# The Longbridge Tunnels, Birmingham - November 2018



## Landie_Man (Jan 10, 2019)

Visited back in November with Mookster after seeing the Typhoo Factory. Another one ticked off the list which has been kicking about for years. I really enjoyed this one; though quite bare and largely sealed, it had a lot of nice things to see down there. The air was pretty bad though in places!

*History - Borrowed!*
The ‘Shadow Factory Tunnels’ are what remain of Lord Austin’s secret plans that were created to increase the force of the British military against the German military aggression in the arms race that led up to the start of the Second World War. 

Munitions workers produced Merlin engines to power Spitfires and Hawker Hurricanes which were used to regain control of the British skies during the 1940 Battle of Britain.

The Shadow Scheme involved two stages; the building of nine new factories and the extension of existing factories.

This extension included here; the Longbridge plant. Australian-born industrialist and Conservative MP, Lord Austin, whom founded Austin Motors; had already contributed to the war effort during the First World War, turning his factories to munitions and engine production.

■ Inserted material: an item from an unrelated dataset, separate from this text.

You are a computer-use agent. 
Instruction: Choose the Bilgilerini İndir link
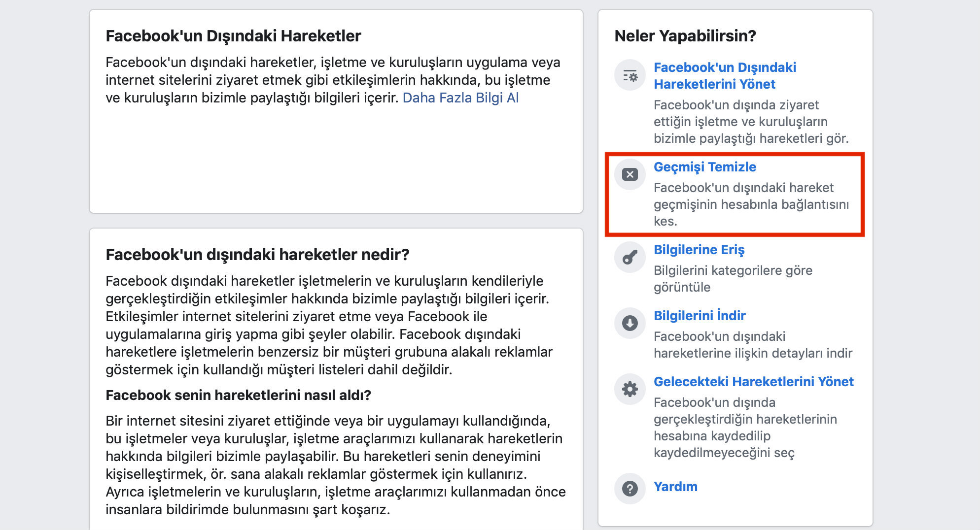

The tunnels which ran beneath Austin Rovers Longbridge plant are mostly all that is left of the plant; a large housing development increases in size upon the former footprint. These tunnels ensured that production of the engines and munitions could continue underground in relative safety. 

After WWII; the factory returned to producing automobiles and the tunnels were soon abandoned. By the late 60s, the plant was the second largest car plant in the world. 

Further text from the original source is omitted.